< Hioba 14 >

1 Człowiek, urodzony przez kobietę, ma dni niewiele i ma pełno kłopotów;
βροτὸς γὰρ γεννητὸς γυναικὸς ὀλιγόβιος καὶ πλήρης ὀργῆς
2 Wyrasta jak kwiat i zostaje podcięty, znika jak cień i się nie ostaje.
ἢ ὥσπερ ἄνθος ἀνθῆσαν ἐξέπεσεν ἀπέδρα δὲ ὥσπερ σκιὰ καὶ οὐ μὴ στῇ
3 A jednak na takiego otwierasz swoje oczy i wzywasz mnie przed siebie na sąd.
οὐχὶ καὶ τούτου λόγον ἐποιήσω καὶ τοῦτον ἐποίησας εἰσελθεῖν ἐν κρίματι ἐνώπιόν σου
4 Któż może wydobyć czystego z nieczystego? Ani jeden.
τίς γὰρ καθαρὸς ἔσται ἀπὸ ῥύπου ἀλλ’ οὐθείς
5 Gdyż jego dni są ustalone, liczba jego miesięcy jest u ciebie; wyznaczyłeś mu kres, którego nie może przekroczyć.

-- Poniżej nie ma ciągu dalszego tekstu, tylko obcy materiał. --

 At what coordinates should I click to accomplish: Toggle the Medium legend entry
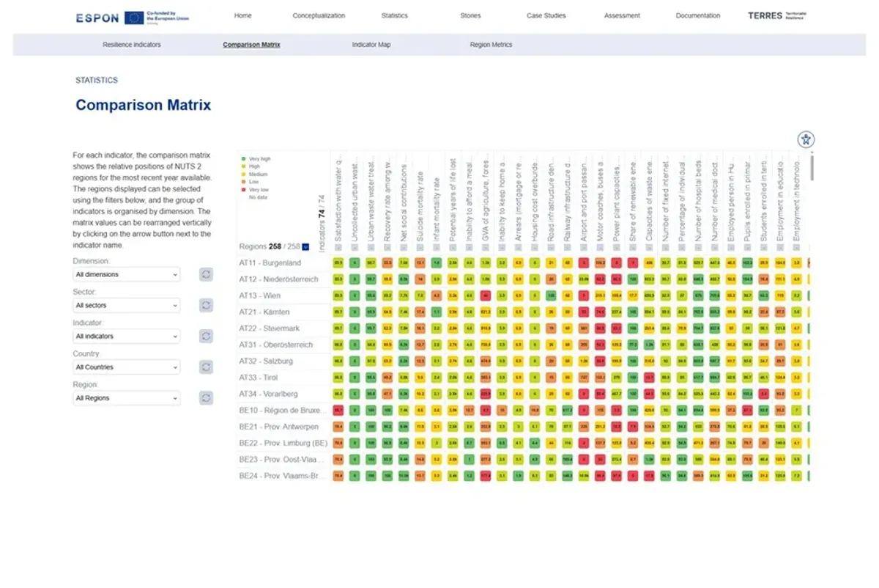click(243, 174)
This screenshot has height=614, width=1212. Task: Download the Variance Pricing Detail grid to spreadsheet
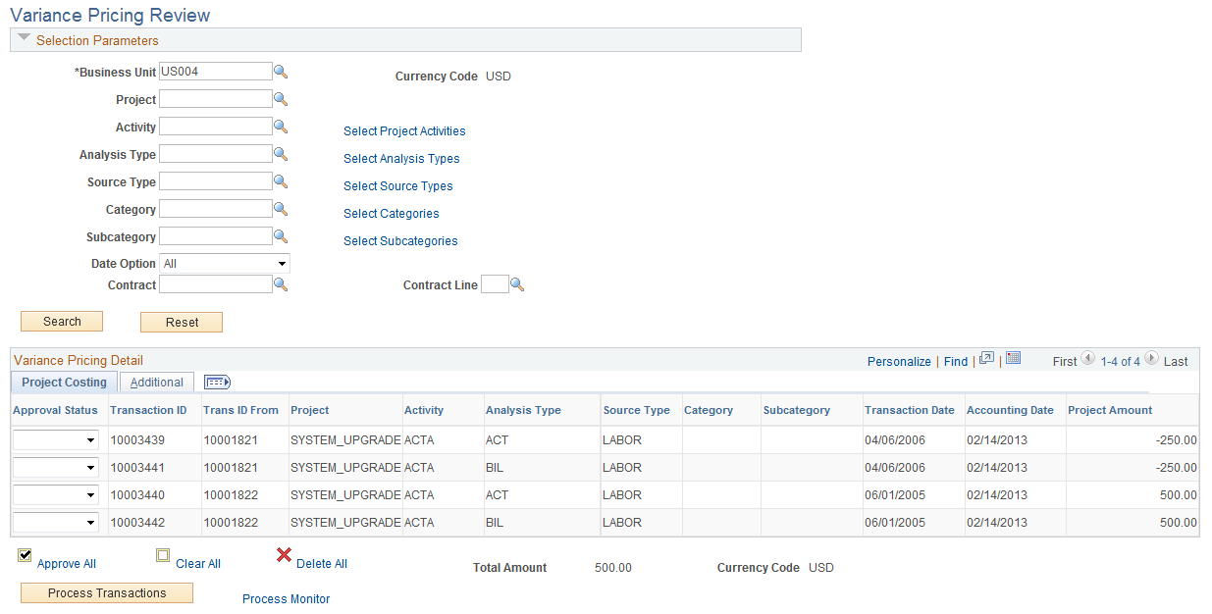1013,360
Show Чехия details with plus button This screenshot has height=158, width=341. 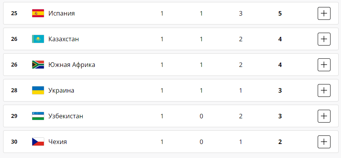pos(324,142)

ἐὰν καὶ μία ἡμέρα ὁ βίος αὐτοῦ ἐπὶ τῆς γῆς ἀριθμητοὶ δὲ μῆνες αὐτοῦ παρὰ σοί εἰς χρόνον ἔθου καὶ οὐ μὴ ὑπερβῇ
6 Odstąp od niego, aby odpoczął, aż zakończy swój dzień jak najemnik.
ἀπόστα ἀπ’ αὐτοῦ ἵνα ἡσυχάσῃ καὶ εὐδοκήσῃ τὸν βίον ὥσπερ ὁ μισθωτός
7 [Dla] drzewa bowiem jest nadzieja, choć je wytną, że znowu odrośnie, że jego latorośl nie ustanie.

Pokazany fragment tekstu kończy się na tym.